Crying Patterns: Colic vs. Something Serious

Colic, the pattern of intense crying for hours without an obvious cause, typically follows a predictable rhythm. It peaks around six weeks of age and usually resolves by three to four months. The crying can be distressing but the baby is otherwise healthy, feeding well, and gaining weight.

Intussusception produces a very different crying pattern. The pain comes in sudden, intense episodes, and between episodes the baby may seem completely fine. This on-off cycle of severe distress followed by calm is a hallmark. While the full combination of episodic pain, a sausage-shaped abdominal mass, and bloody “currant jelly” stools appears in only 15 to 20 percent of cases, even episodic pain alone in a baby who seems well between bouts deserves medical evaluation. This condition is most common between three months and three years of age.

Rashes and Skin Changes

Most baby rashes are harmless. Newborn acne, cradle cap, heat rash, and mild eczema are all common. The rash that demands immediate action is one that doesn’t fade when you press on it. You can test this by pressing the side of a clear drinking glass firmly against the rash. If the red or purple spots remain visible through the glass, this is a non-blanching rash, and it can indicate meningitis-related blood poisoning. Call emergency services immediately.

Other signs of meningitis in babies include a high-pitched or unusual cry, a bulging soft spot on the head, stiffness or floppiness, irritability, and refusing to feed. These symptoms together represent a medical emergency.

Feeding Changes

Babies have off meals just like adults. A single skipped feeding or a fussy session at the breast or bottle isn’t cause for alarm on its own.
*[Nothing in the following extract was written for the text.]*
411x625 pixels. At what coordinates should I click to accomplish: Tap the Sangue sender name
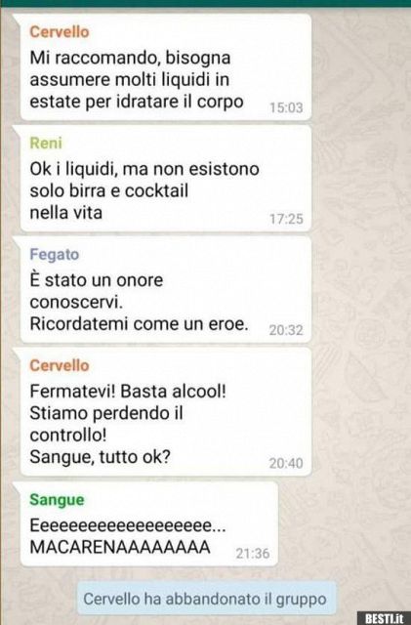click(57, 500)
What matters is the pattern and what else is happening. A baby who suddenly refuses multiple feedings, especially combined with fever, lethargy, or irritability, may be showing early signs of infection. Poor feeding is one of the earliest and most subtle indicators of serious illness in newborns, often appearing before more obvious symptoms develop.

Frequent spitting up is almost always normal in the first year. It becomes a concern when your baby isn’t gaining weight, seems to be in pain during or after feeds, or the spit-up is forcefully projectile rather than a casual dribble.

Putting Symptoms Together

Individual symptoms rarely tell the whole story. A baby with a mild fever who is feeding well, making eye contact, and producing plenty of wet diapers is in a very different situation from a baby with the same fever who is limp, refusing to eat, and hasn’t had a wet diaper in hours. The combination of symptoms matters more than any single one.

The most reliable red flags across all conditions are the same handful of changes: refusing to feed, fewer than six wet diapers a day, difficulty breathing, unusual floppiness or unresponsiveness, a high-pitched or weak cry that sounds different from normal, and any fever in a baby under three months. When multiple red flags appear together, or when your instinct says something is wrong even if you can’t pinpoint exactly what, that’s enough reason to seek medical care. Parents who spend all day with their baby are often the first to detect subtle changes that a symptom checklist would miss.